A newly developed fast, scalable algorithm can optimize the distribution of vaccines in a simulated epidemic network, potentially bringing the number of infected people down by three to seven times.
A team led by Washington State University and Pacific Northwest National Laboratory researchers used a synthetic social contact network for residents of Portland, Oregon as a test for their computer algorithm to come up with a vaccination strategy to drive down the number of infections. In the test case, the research team compared the strategy provided by the algorithm with a scenario in which doctors vaccinated the same number of people randomly, showing the algorithm could decrease the number of infected people by three to seven times.
The team which includes researchers from the University of Virginia, presented their work at last week’s SC20, the International Conference for High Performance Computing, Networking, Storage, and Analysis.
“In the past, large computer models have used mathematical programming to try to optimize vaccine solutions.” said Ananth Kalyanaraman, WSU’s Boeing Centennial Chair in Computer Science who helped to lead the team. “But the spreading of a disease is incredibly complex, and the mathematical-based models aren’t well suited to take a network view of people actually interacting with other people. Our algorithm provides a network view of a population on the move.”
The researchers said the algorithm is a good start, but it will need to be significantly improved to be used for a real-life scenario, including for the coronavirus pandemic vaccination efforts.
Vaccination is one of the primary intervention strategies for controlling the spread of an epidemic.

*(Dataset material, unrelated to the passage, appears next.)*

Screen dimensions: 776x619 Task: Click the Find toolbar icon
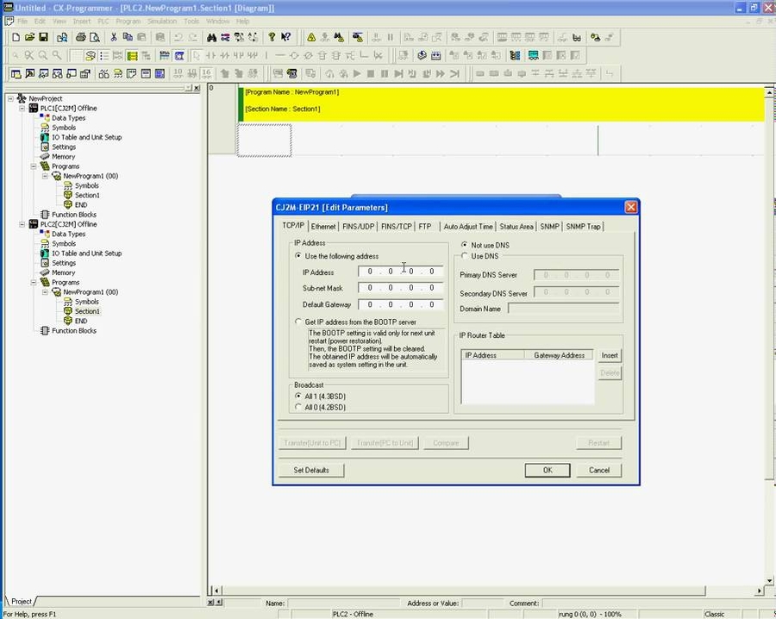(x=210, y=37)
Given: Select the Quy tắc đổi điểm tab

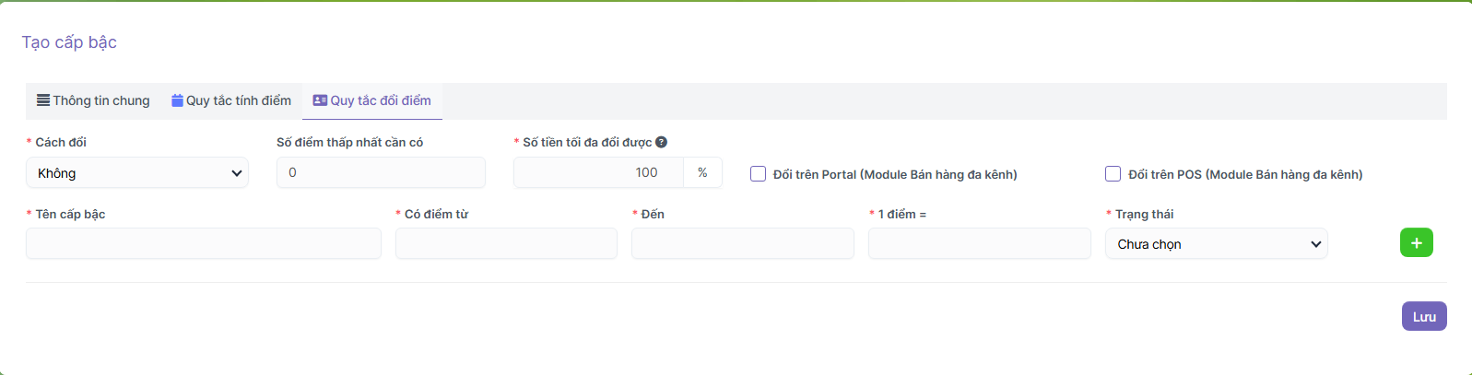Looking at the screenshot, I should click(372, 100).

As vaccines becomes available, policymakers need to prioritize distribution, determining who of the 328 million people in the U.S. should get access to a vaccine first, and who should be next.

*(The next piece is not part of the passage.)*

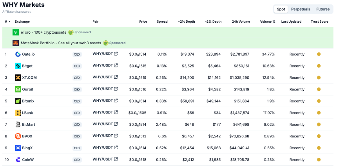Click the Gate.io exchange logo

coord(18,54)
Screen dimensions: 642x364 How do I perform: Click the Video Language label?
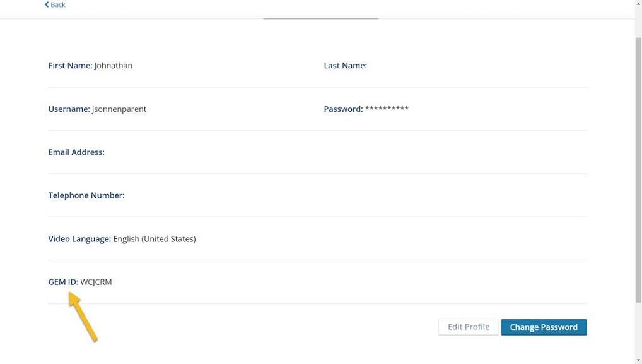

Mathematical-based programs can only solve for groups of about 10,000 people at a time in a process that can take hours or even days. The method isn’t feasible for a solution for hundreds of millions of people who interact daily.
For the past seven years, researchers at PNNL and WSU have been collaborating on a number of scalable graph applications in science and engineering, especially under the auspices of the U.S. Department of Energy’s ExaGraph co‑design center. They have recently focused on applications that aim to maximize influence on a network, such as over a protein network or for an ad campaign.

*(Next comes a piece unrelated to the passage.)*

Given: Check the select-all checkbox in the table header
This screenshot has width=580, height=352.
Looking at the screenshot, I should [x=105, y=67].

When the pandemic hit earlier this year, they immediately saw that the work could be applied to the epidemic control problem and vaccine placement to minimize or prevent the spread of infections.
“We had a pretty good start,” said Kalyanaraman. “It was a different way of studying a diffusion problem.”
Bringing in collaborators from the University of Virginia who have expertise in epidemiology, the team took a network and graph analytics approach to the problem. Their formulation maps the problem to identifying an optimal set of nodes, or seeds, for vaccination so that the effective number of infections on the network can be minimized.
“This formulation allows us to leverage principles from influence maximization— a well-known problem in network science,” said Marco Minutoli, a WSU graduate student, computer scientist at Pacific Northwest National Laboratory and lead author on the work. “These types of strategies have not been studied for containing epidemics, especially in the context of uncertainties or lack of prior information. This application makes the work relevant to researchers, practitioners and decision makers in the epidemics domain.”
The researchers used the Summit supercomputer at Oak Ridge National Laboratory, which is the world’s second fastest supercomputer. The work was challenging and complex, but the researchers showed how supercomputers can make a significant contribution in solving real-world problems.
“Speed is a critical factor, and we now have the ability to not just compute the largest number of possible solutions but also compute them quickly and accurately, so that critical problems are addressed in as close to real-time as possible,” said Mahantesh Halappanavar, a computer scientist at PNNL with a joint appointment at WSU.
In particular, the work counts individual people in a whole city and their contacts, but it doesn’t include any of the social or economic determinants that play a role in disease spread. For instance, people who are taking mass transit daily would be more likely to get COVID‑19 than somebody who is working remotely.
“Social and economic determinants play a role in disease spread,” said Anil Vullikanti, a computer scientist at the University of Virginia Biocomplexity Institute who also worked on the project. “Algorithmic fairness is a big topic and something we all talk about. We want to make sure everyone in the community has the opportunity to get vaccinated without one community being left out.”
A silver lining in the current COVID‑19 pandemic is that there is more information about it than in any previous epidemic. Scientists have been able to benefit in recent months from a windfall of data that can be used to analyze policies and determine intervention strategies and compliance for similar challenges in the future.
“This information was not available in past epidemics,” said Kalyanaraman. “It will be helpful going forward.”
The work was supported by the U.S. Department of Energy Office of Science, National Science Foundation, and the National Institutes of Health. The research team also included Prathyush Sambathru, a graduate student at the University of Virginia.